Invitation cards for the harambee went to all friends and relatives and notices appeared in some newspapers with the account number for people to send money. Ironically, Philomena was going downhill fast while funds were coming in slowly.

And then something strange happened. “You won’t believe it,” Dr Karuga said to me one morning as we bumped into each other in the hospital corridor. “I saw another case of neuroblastoma yesterday in my clinic and have admitted the child. I have enjoyed working with you on Philomena’s case. So why not do the same on three-year-old Apollo?”

We did, came across the same problems and took the same line of action. In the meantime, despite writing desperate letters to potential donors, not enough money could be raised to send Philomena to India.

In the final days of her short and sad life, she could barely walk and her legs were like jelly. She became an old caricature of herself. That is when she said to me “I am afraid”.

I knew that she was dying but, at that moment, she said something to her mother in my hearing. “I hope no child suffers like me”. It was a remark which was etched in my mind.

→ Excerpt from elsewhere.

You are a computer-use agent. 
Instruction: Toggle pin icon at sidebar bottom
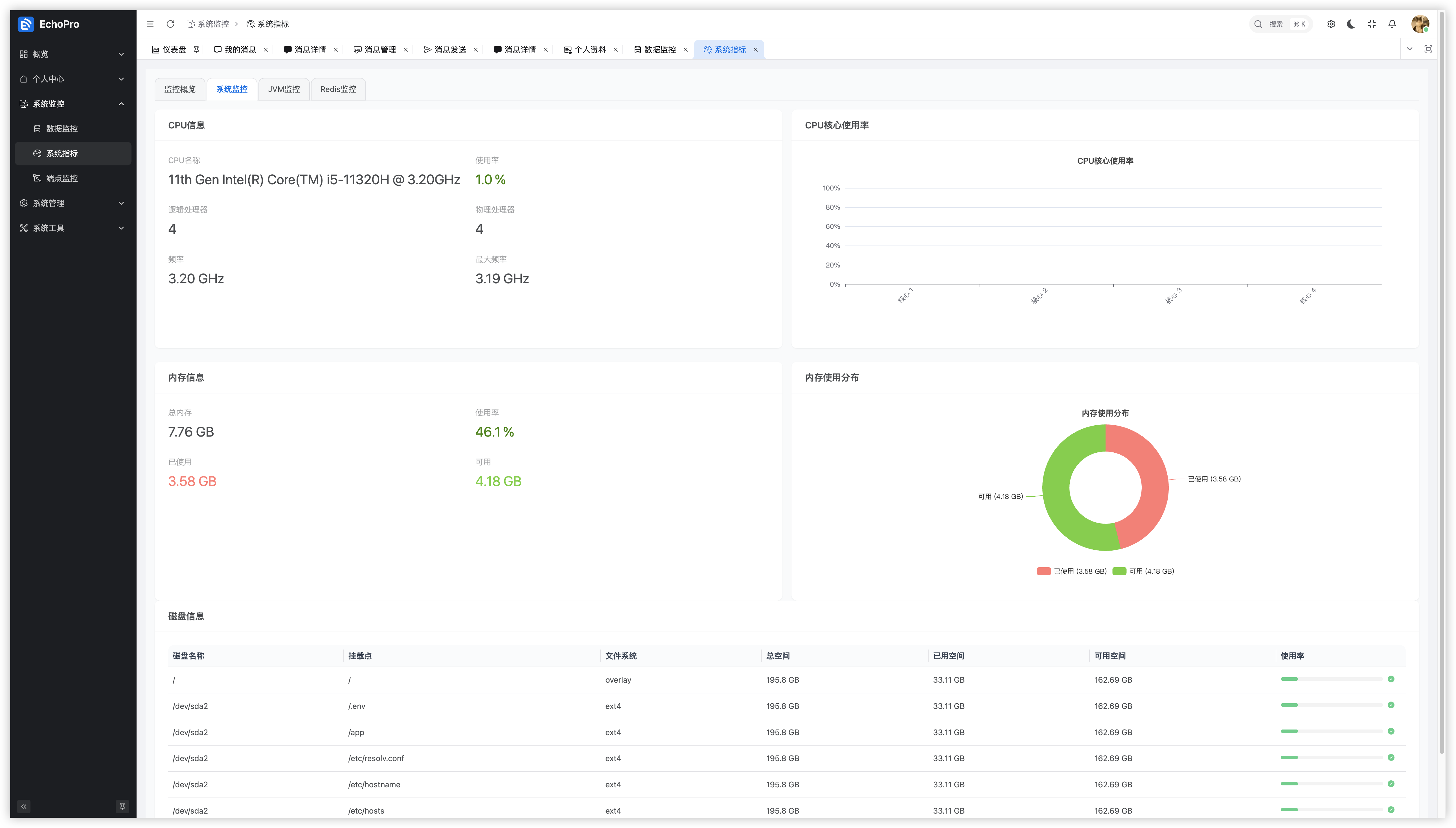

When the mother repeated to Dr Karuga and me what her daughter had told her before she succumbed to her terrible disease, we both personally approached our rich friends and they topped the “Save children from childhood cancer fund”.

The first beneficiary of this fund was Apollo. He was quickly dispatched to Hyderabad in India and is receiving treatment there.

Heart-breaking episode

Though the initial reports are encouraging, I have no definite – sad or happy – ending to this story which I know my readers like. I have, however, something better to close this heart-breaking episode. It is what Philomena’s parents said when we asked them if we could use “Save children from childhood cancer fund”, initially started to help Philomena, to send Apollo to India for treatment.

“Though we ran out of time with Philomena, her death wish to see no other child suffer will be fulfilled if Apollo goes to Hyderabad and returns home fully recovered,” the mother said.

The father reminded us of the title of the appeal and the account.

“It was to save children from childhood cancers,” he said. “It did not specify a particular child for, after all, we are all children of God. Apollo is a part of the whole and, if the fund helps one child, it has helped them all.”